= Benjamin ben Abraham Anaw =

Benjamin ben Abraham Anaw (also known as Benjamin ben Abraham Anav) was a Roman Jewish liturgical poet, Talmudist, and commentator of the thirteenth century, and older brother of Zedekiah ben Abraham Anaw.

Perhaps the most gifted and learned of his Roman contemporaries (although chiefly a poet), Anaw possessed a thorough mastery of halakhic literature, diligently studied philology, mathematics, and astronomy, and wielded a keen, satirical pen.

==Poetry==
His poetical activity began in 1239, when Nicholas Donin, a Jewish convert to Christianity, assailed the Talmud and appealed to Pope Gregory IX to order its destruction and the persecution of its students. Donin's agitation filled the Roman Jews with terror, and they seem to have appointed a day for fasting and prayer. At that time—and possibly for that fast-day—Anaw composed a penitential hymn "To whom shall I flee for help"—an acrostic of twelve stanzas.

Donin's endeavors met meanwhile with great success. In June, 1239, several wagon-loads of Talmudic manuscripts were burned in Paris and Rome: at the latter place the Jewish cemetery was destroyed. These events stirred the poet to a bitter elegy, "My heart is convulsed", in which he deeply laments the fate of Israel and passionately appeals to God to avenge the desecration of the dead.
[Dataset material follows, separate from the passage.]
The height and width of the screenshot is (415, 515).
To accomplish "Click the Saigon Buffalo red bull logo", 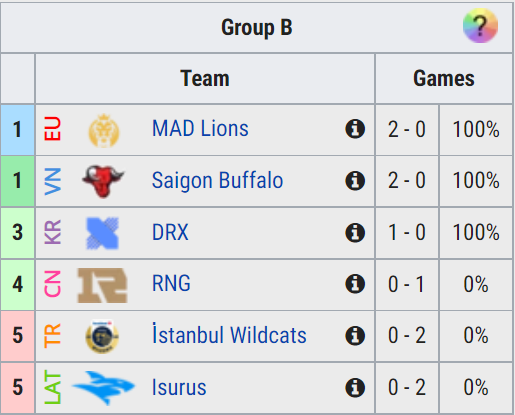I will tap(103, 181).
In the end, Donin's plot was indeed carried out with great success, when in June 1242 (or 1244), after the Paris trial, tens of thousands of Talmudic manuscripts were burned in Paris and Rome, and the Jewish cemetery in Rome was destroyed as a result. These events inspired the poet Rabbi Binyamin to compose the poem "My heart recoils", in which he deeply laments the fate of the people of Israel and pleads with God to avenge the desecration of the dead.

Rabbi Binyamin corresponded quite a bit with his rabbi, Rabbi Avigdor Cohen, and addressed many halachic questions to him. Also, in the book of his brother Rabbi Zedekiah - 'Shavli Halket' - many laws from Rabbi Binyamin's name appear.
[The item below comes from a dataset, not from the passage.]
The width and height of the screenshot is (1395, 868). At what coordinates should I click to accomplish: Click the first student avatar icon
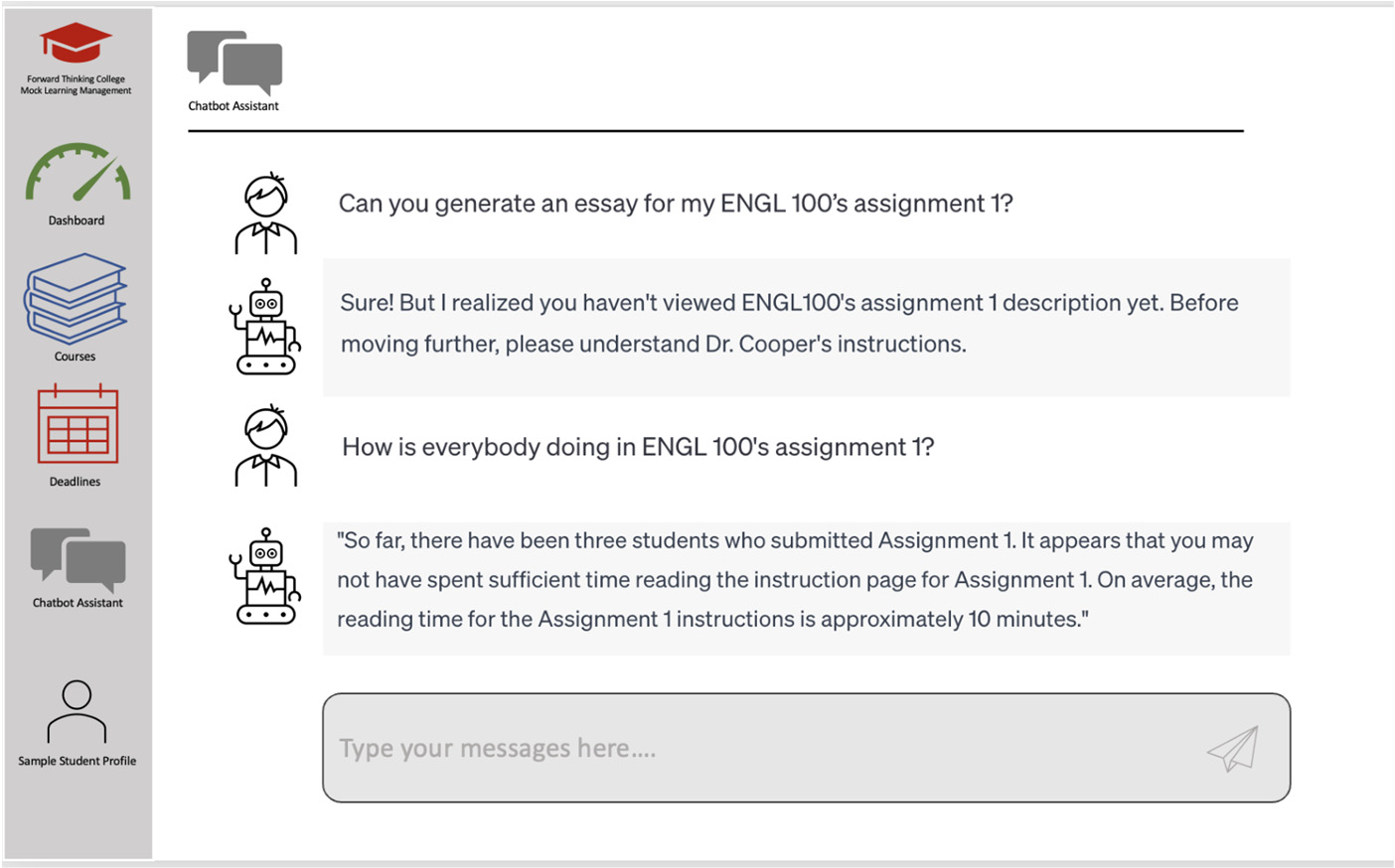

Along with his greatness in Halacha, Rabbi Binyamin was also a prolific bard and his poems and poems constitute a wide range of works, ranging from witty satires to bitter lamentations. About 40 of his poems have been preserved, among them various prayer poems, some of which later appeared in the circulation of the Bani Rumi tradition and some of which are still stored in manuscripts. One of his most popular poems is the forgiveness for the Yom Kippur chant "Bat Ami la Tashsha", which became common in Israeli communities after it entered the Ashkenazi order of forgiveness for a small Yom Kippur.

Anaw wrote numerous Hebrew poems for the liturgy, which are embodied in part in the Roman Machzor, partly still extant in manuscript. He is the author of the following works:
- "The Burden of the Valley of Vision", a satirical poem directed against the arrogance of the wealthy and the nobility (Riva di Trento, 1560; reprinted, Lemberg, 1859, by M. Wolf, in his Hebrew chrestomathy (Israel's Praises).
- "Alphabetical Commentary", on the Aramaic pieces of the Shavuot liturgy. In this treatise he exhibits a knowledge of Italian, Latin, Greek, and Arabic.
- "Sefer Yedidut" (Book of Friendship), a ritualistic work, which has disappeared. It is mentioned by Anaw in the preface to his abridgment of Eliezer ben Samuel's "Sefer Yereim."
- "Sha'arei Etz Chayyim" (The Gates Conducting to the Tree of Life), a work on practical ethics, in the form of moral sayings. The poem contains sixty-three strophes, arranged according to the letters of the alphabet. Each chapter deals with one virtue or one vice. Among the subjects treated are love, hospitality, faithfulness, cheating, thankfulness, shame, pride, charity. It was printed in Prague, 1598, and reprinted in "Kobetz al Yad".
- Glosses to Rashi's commentary on the Bible and to Solomon ben Shabbethai's commentary on the "Sheëltot."
- "Rules for Making a Calendar," in which he utilizes his mathematical and astronomical knowledge. This manuscript served several later writers on the same subject. Anaw was in correspondence with Abigdor Cohen, to whom he addressed numerous halakhic questions. He himself gave many halakhic decisions, which are referred to in his brother's work, Shibbolei haLekket.